"To everything turn, turn, turn
There is a season turn, turn, turn
And a time to every purpose under Heaven
A time to gain, a time to lose"
Pete Seeger, 1955. A Byrds hit in 1965
Many Americans had deferred baby-making during the Depression and World War II. They made up for it in the decade after 1945. Thereby, the Baby Boom, and I am in it. Our generation is in our 70s now. We have been slow to give up political power. We have been slow, too, to give up material wealth. Stuff.
Look at that refrigerator in the garage. It was probably too good to throw away, but not good enough to use. It is in that no man's land where you store things you cannot use. Maybe someday the owner could take it apart and find out why the compressor motor squeaks. Maybe it could be made into a smoker for BBQ ribs. Maybe some young family could use a gift of an unreliable refrigerator. In the meantime, store it.

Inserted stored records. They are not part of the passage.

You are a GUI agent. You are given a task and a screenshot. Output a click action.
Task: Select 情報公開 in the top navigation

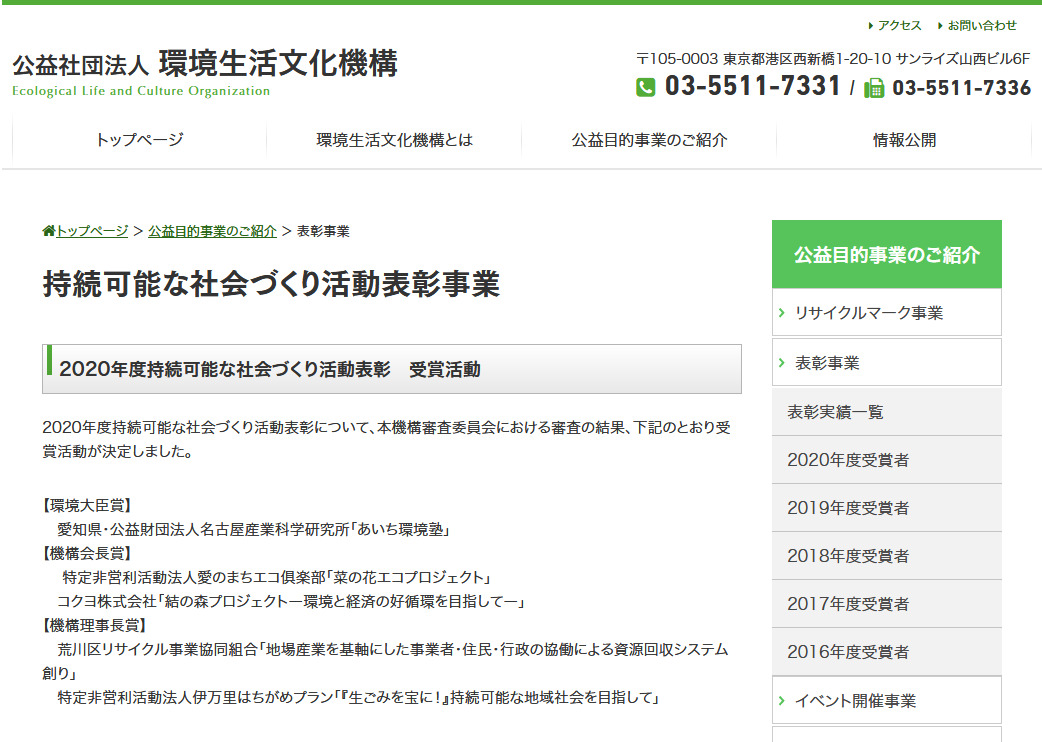(x=904, y=140)
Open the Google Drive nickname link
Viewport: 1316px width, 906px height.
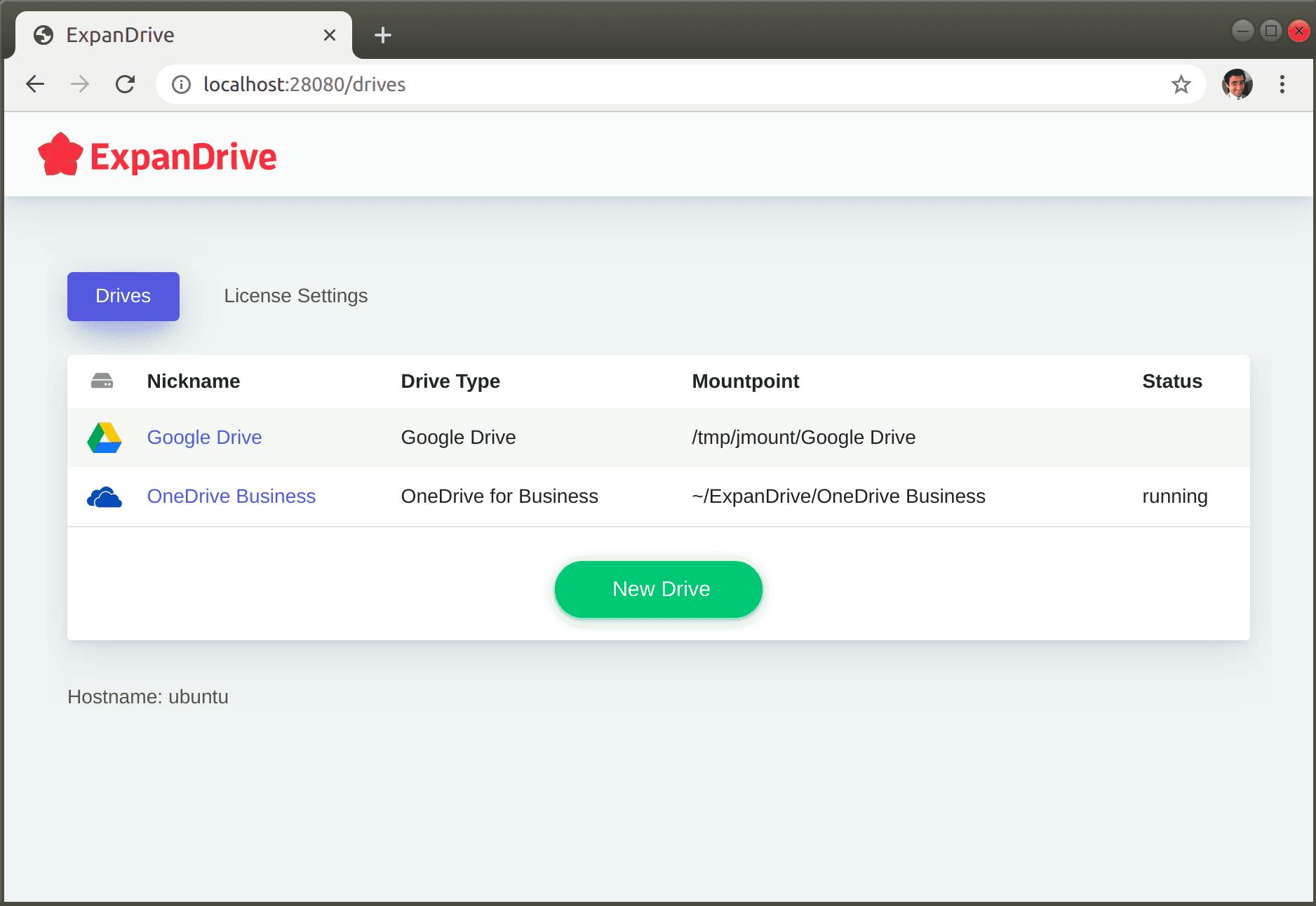click(x=204, y=438)
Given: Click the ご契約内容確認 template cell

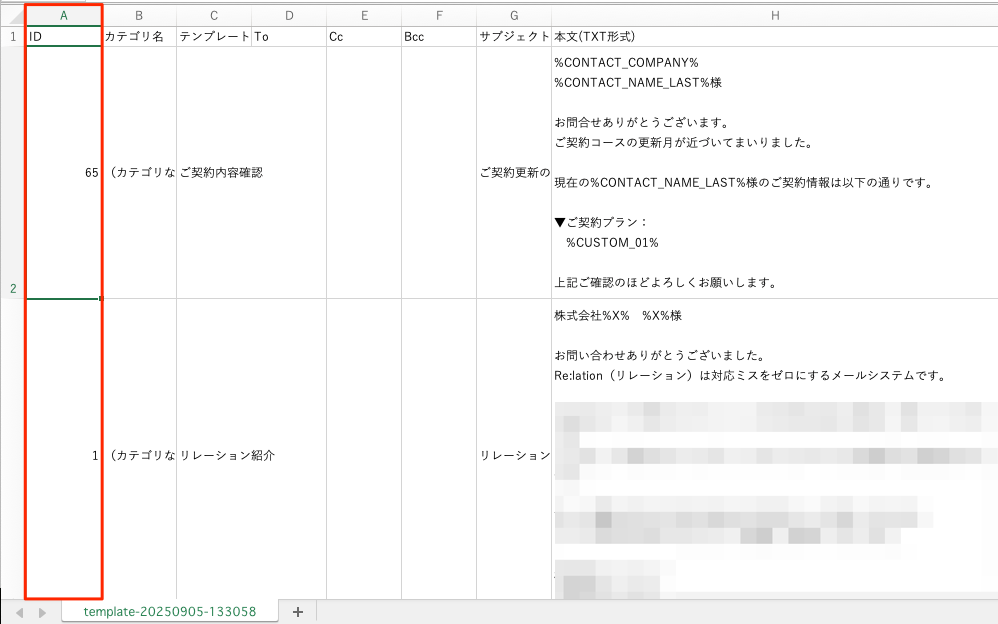Looking at the screenshot, I should coord(214,172).
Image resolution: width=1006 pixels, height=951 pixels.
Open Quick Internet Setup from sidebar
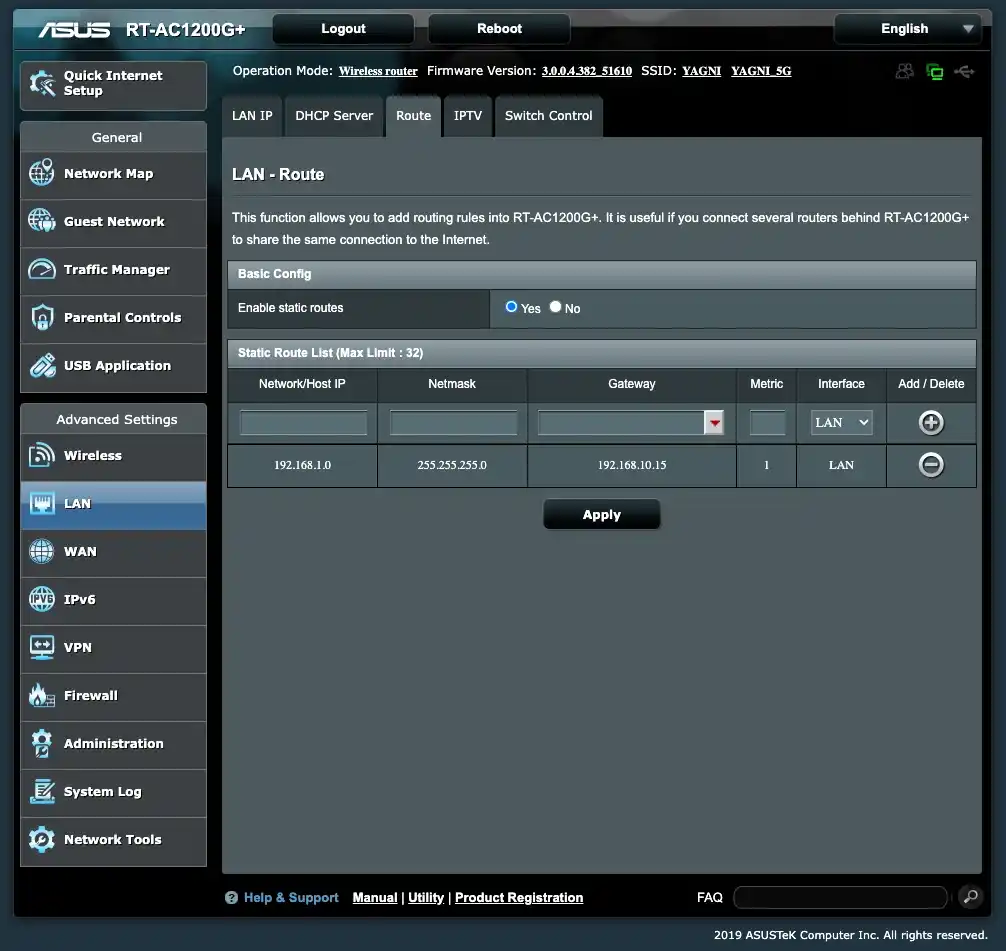(112, 85)
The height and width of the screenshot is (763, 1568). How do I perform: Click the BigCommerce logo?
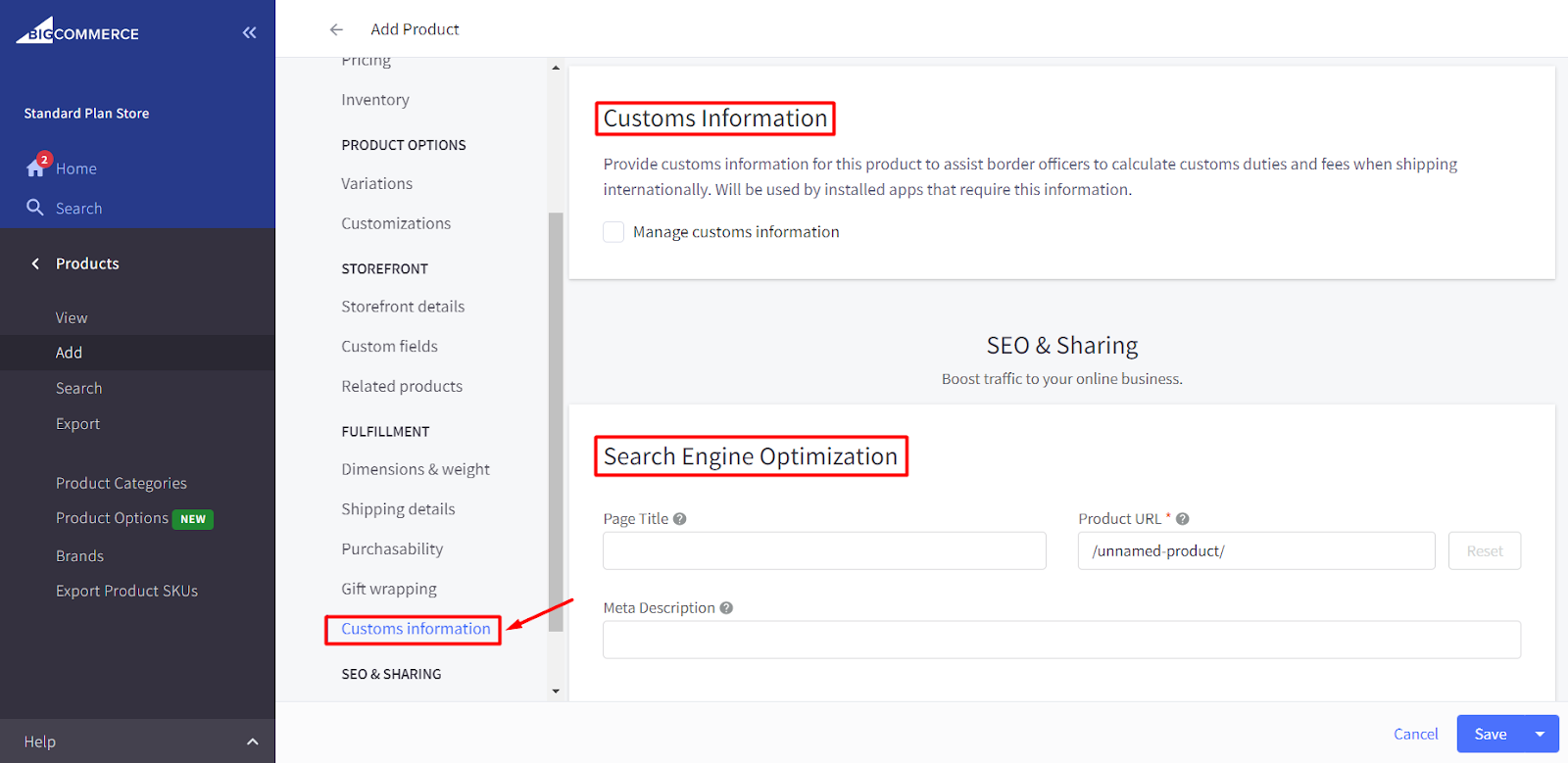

Tony Farrell is a college classmate who has written several guest posts about branding and politics. He had a long, successful career in marketing for The Sharper Image, The Nature Company, and The Gap. Tony Farrell had a rich downsizing experience.
Guest Post by Tony Farrell
My sister-in-law died recently. Not from Covid, but in this time of Covid, I’ve discovered a way to manage my grief, and I’ll share it.
What you do is, you spend three days a week driving 150 miles, round-trip, for five months, to claw through the dust-covered detritus of a shopaholic hoarder with three hairy dogs crammed into an impassably small house whose only clean space was inside the oven -- because it had never been used.
Grief is replaced with simmering resentment that such mind-numbing tasks were implicitly assigned to you by the dearly departed because (quite rationally) they didn’t want to do it themselves.
In this way, grief absolutely evaporates. You’re welcome.
When my sister-in-law passed, I was obligated to sort through an obscene quantity of shoes, boots and slippers; buckets of earrings; 70 never-used designer purses; dozens of memento totes and soft briefcases from obscure conventions and trade shows; ancient America Online printouts of emailed jokes; so many keyboards, mice and backup discs for long-forgotten software; yellowing issues of People magazine memorializing Lady Di and JFK Jr., and even Patrick Swayze.
Everywhere, I confronted more lame-brained mottos, aphorisms, proverbs, adages, axioms, maxims, dictums and platitudes than you can imagine. Perhaps ironically, an uncomfortable number involved St. Peter at the Pearly Gates: “A Cowboy’s Prayer,” “The Rainbow Bridge,” “The Dog’s Prayer.”
On four different objects were inscribed, “It’s not the number of breaths you take, but the number of moments that take your breath away”—which, I gotta say, took my breath away.
From a woman who never exercised, we inherited four huge fitness machines—two still banded in shipping cartons. And what to do with the worst pop CD collection ever? (How much Manilow can one own?) Last month, at Black Bear Diner, I sat too close to their gift shop with shelves full of souvenir mugs; ball caps; sweatshirts; key fobs; tee shirts; earrings and phone cases. I’ll exaggerate and say I started to shake and sweat—a kind of PTSD (or Post Traumatic Stuff Disorder) brought on by my many months of drowning in piles of useless crap.
I’ve become afflicted with a near-pathological revulsion to stuff. Thank God this didn’t happen earlier in my life: For 35 years, my career was devoted to creating and selling stuff. Now, I have only a bleak vision of where all stuff ends—like gazing at a face and seeing only a skull.
I don’t want any more stuff in my life. It’s over. My wife Kathy and I recently celebrated her birthday and our anniversary with zero gifts. It’s fine. We’re fine.